I even have a Ubuntu 22.04 VM and a DietPi VM which will both exhibit the fault
very regularly (not always)
However a Ubuntu 24.04 VM which will barely exhibit the fault at all, on the same host. (Yes, I know, this makes little to no sense)
Even SSH into Proxmox host itself, manually mounting SMB and copying files, would also flake out, also far less frequently, than the Ubuntu VM.
In order to be certain without question, this problem has had me copy possibly terabytes upon terabytes of files in a variety of methods, then running a binary file compare against them. This included ftp, smb etc. I thought I'd stumbled upon an smb client bug in Ubuntu at one stage.
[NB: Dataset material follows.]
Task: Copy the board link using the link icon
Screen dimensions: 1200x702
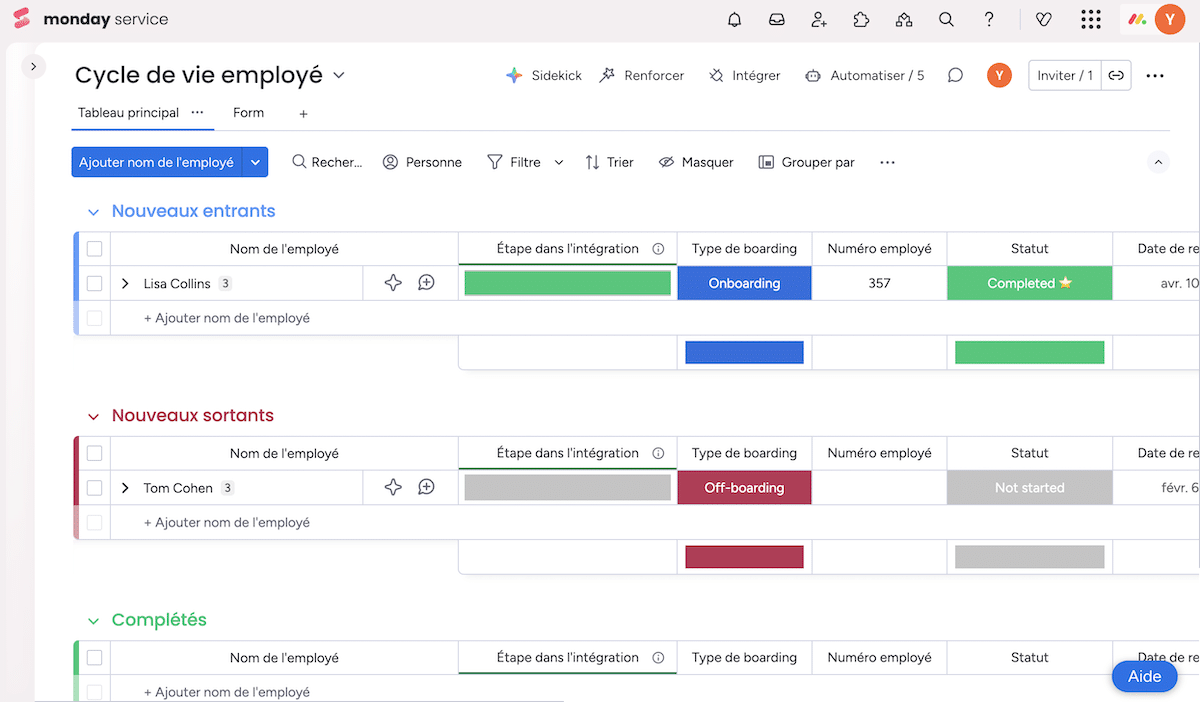Action: (x=1116, y=75)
I enjoy a good technical one to figure out but golly this has been
painful!
Let me just state one interesting thing for my situation:
My machine has been
_rock_solid_ never crashed, performed wonderfully with the Intel 12500T on this HP mini system, I have not had drop outs or ping problems or any weird behaviour, I've ONLY seen corrupt files, as the issue I guess, flares up so sporadically for such a short duration?
None the less the command
ethtool -K eno1 tso off gso off totally fixes my issues.
Thank you to all and everyone who has contributed to threads on this offering the solution and to the developers making this software, thank you.
So now that's out of the way, on to my question.
1, Please, does anyone know what the command via ethtool, to
read my current flags for tso and gso? I would like to know that any changes I make to /etc/network/interfaces on boot, are sticking on reboot.
2, Can I get some opinions / feedback from the community here on a long term solution to this problem, this one really got me nasty and based on what I'm reading here, it feels to me like this flag should be hard set by the proxmox team to simply disable this functionality and save people a whole heap of hassle? Any thoughts?
(NOTE: due to the recent work with broadcom and VMWare, proxmox I believe is gaining more serious traction and I feel a solution for a serious problem like this should probably be seriously considered)
Thanks again. Thank goodness these were 'disposable' files I've been working with.